The costs of a data security breach can cause a small business to go out of business, and hackers do not seem to be slowing down. People, specifically your employees, can unintentionally be the weakest link in your security system by reusing passwords across systems, selecting weak passwords, or falling prey to phishing scams. Multi-factor authentication adds a failsafe when your employees’ credentials are compromised and each layer makes it more difficult for hackers to access your data and software systems.
What is Multi-Factor Authentication?
In computer terms, authentication is the process by which a computer system verifies the user is authorized to access the system. The most common form of authentication is a username and password combination. Password requirements have become more demanding over the years, requiring longer passwords with a combination of capitalized letters, lowercase letters, numbers and special characters. Despite these requirements, passwords are only one layer of security and can be hacked via guessing, brute force methods, and stealing employee’s devices with saved passwords.
Multi-Factor Authentication (sometimes referred to as MFA) uses two or more security layers to authenticate a user. These layers can be categorized as “something you know, “something you have,” and “something you are.” Username and password combinations are used in multi-factor authentication and count as “something you know.” A second authentication layer such as an SMS text message sent to your smartphone would fall into the “something you have” category. Finally, biometric scans of fingerprints or irises are used less often but would qualify for the “something you are” category.
Social media accounts, cloud applications including SalesForce.com, DropBox and Office 365 are some of the most likely applications to use multi-factor authentication. Your business may already be using these applications or similar tools for marketing, selling, sharing files, and collaboration between employees and customers. Businesses also use MFA for VPN connections, which allow your employees to securely connect to your business’s IT systems from remote locations. As you can imagine, MFA plays an important role in ensuring the users that log in to these business systems are who they say they are.
What Should Small Businesses Consider When Selecting Multi-Factor Authentication Solutions?
- Cost. Look for Multi-Factor Authentication solutions that are cost-effective and make smart choices when deciding what and how much to protect. Does every software system need MFA, or only a few business-critical systems? Does every employee need a specialized hardware token, or will using their existing smartphones meet your needs? Are there existing MFA plugins to cloud-based software that you can leverage for your authentication needs?
- Ease of Use. Keep the user experience in mind when selecting an MFA solution.
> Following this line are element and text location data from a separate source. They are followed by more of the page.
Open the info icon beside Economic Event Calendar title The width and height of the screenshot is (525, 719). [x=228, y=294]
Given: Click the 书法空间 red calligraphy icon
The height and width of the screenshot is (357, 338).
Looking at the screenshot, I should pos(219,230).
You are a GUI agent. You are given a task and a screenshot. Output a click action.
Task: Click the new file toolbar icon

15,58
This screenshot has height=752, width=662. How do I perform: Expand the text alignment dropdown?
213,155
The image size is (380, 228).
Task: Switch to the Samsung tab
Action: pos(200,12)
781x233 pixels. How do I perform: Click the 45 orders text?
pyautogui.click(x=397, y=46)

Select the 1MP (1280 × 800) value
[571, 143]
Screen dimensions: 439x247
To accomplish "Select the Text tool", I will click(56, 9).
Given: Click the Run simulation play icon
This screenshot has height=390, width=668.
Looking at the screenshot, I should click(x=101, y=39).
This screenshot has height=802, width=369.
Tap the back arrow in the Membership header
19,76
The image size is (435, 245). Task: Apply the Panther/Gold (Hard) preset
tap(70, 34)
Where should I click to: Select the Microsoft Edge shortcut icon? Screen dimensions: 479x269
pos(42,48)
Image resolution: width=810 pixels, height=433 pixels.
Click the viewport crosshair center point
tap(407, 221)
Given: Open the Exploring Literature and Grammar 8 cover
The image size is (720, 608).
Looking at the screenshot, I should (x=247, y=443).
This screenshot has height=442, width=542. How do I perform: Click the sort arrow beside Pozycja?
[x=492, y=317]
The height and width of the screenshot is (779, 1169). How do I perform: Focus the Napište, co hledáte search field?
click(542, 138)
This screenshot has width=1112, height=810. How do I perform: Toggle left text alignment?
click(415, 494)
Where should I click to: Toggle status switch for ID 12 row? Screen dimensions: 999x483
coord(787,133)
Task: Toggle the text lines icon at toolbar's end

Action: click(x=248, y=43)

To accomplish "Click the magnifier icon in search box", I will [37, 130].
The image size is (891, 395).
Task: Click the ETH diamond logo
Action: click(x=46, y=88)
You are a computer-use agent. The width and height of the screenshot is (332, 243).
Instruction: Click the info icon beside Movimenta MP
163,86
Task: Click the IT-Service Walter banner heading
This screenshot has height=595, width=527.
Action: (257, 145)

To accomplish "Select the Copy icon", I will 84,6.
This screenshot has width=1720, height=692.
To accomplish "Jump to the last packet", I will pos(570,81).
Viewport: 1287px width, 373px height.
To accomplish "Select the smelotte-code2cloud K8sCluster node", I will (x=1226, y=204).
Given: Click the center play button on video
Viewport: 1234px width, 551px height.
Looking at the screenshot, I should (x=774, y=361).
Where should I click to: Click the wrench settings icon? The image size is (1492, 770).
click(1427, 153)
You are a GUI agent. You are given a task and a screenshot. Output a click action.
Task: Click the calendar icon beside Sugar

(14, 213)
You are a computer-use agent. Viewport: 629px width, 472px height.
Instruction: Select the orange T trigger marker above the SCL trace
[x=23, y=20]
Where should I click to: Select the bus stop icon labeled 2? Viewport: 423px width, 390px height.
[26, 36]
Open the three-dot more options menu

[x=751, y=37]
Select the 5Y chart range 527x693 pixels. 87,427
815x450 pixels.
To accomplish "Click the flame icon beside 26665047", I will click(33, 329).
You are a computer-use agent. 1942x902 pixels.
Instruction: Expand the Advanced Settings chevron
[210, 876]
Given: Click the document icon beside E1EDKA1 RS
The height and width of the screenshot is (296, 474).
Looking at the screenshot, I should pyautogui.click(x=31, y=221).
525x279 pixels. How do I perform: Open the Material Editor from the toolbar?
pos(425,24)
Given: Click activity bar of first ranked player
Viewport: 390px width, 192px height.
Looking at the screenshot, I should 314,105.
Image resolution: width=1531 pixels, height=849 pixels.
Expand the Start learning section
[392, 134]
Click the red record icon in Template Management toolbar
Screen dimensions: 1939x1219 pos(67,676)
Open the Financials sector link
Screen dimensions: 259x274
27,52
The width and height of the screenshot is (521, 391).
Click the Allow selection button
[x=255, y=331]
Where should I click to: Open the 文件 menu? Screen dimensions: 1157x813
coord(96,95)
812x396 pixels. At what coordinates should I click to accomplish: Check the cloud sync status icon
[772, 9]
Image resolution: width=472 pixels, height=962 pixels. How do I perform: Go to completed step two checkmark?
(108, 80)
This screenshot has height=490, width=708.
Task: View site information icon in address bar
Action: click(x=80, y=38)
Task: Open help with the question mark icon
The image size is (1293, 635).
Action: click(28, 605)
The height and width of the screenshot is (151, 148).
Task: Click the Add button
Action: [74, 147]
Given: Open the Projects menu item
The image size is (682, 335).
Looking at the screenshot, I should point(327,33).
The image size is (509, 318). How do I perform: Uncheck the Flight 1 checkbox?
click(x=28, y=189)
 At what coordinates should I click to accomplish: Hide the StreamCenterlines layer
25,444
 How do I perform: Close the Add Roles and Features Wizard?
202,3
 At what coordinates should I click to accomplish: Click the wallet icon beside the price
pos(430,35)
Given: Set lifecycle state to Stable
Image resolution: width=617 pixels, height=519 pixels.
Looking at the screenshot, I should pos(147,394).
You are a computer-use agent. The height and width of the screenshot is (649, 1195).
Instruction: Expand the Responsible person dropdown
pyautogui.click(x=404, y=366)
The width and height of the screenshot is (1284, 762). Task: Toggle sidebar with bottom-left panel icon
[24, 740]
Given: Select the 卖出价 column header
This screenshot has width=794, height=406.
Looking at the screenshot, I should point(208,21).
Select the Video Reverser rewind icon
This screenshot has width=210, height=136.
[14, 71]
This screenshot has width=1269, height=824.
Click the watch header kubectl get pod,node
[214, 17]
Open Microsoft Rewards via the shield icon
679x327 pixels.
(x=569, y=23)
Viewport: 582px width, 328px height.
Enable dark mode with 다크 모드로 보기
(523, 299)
If your employees find it too difficult to use, their productivity may decrease or they will look for ways to circumvent the security system.
- Backup Plan. What plans do you have in place if the employee forgets their smartphone and needs to log in? Are there additional methods to verify their identity?
arielMIS Can Help
arielMIS recommends our clients implement multi-factor authentication on all cloud-based applications, social media accounts, and remote access.
Here are some of the solutions we help clients implement:
- Google Authenticator. This uses an app on your phone to generate a one-time password and acts as a software-based token. After entering your username and password, a one-time password from Google Authenticator is used to verify the user’s identity.
- LastPass Authenticator. This is also a smartphone app that generates one-time codes for logging into applications. It can be configured to notify users of logins, generate codes, and for some systems enable one-click secure logins.
- RSA SecureID. An enterprise-level authentication solution that provides a variety of methods for authentication including push notifications, text messages, biometrics, hardware and software tokens, and more.
- VPN Connection + Secure Remote Desktop This double layer of security requires remote users to have the correct VPN credentials and connection before connecting to a secured remote desktop that requires its own credentials. This process limits the devices and computers that can access secure data, making it difficult for hackers to collect all the pieces needed to gain control of your systems.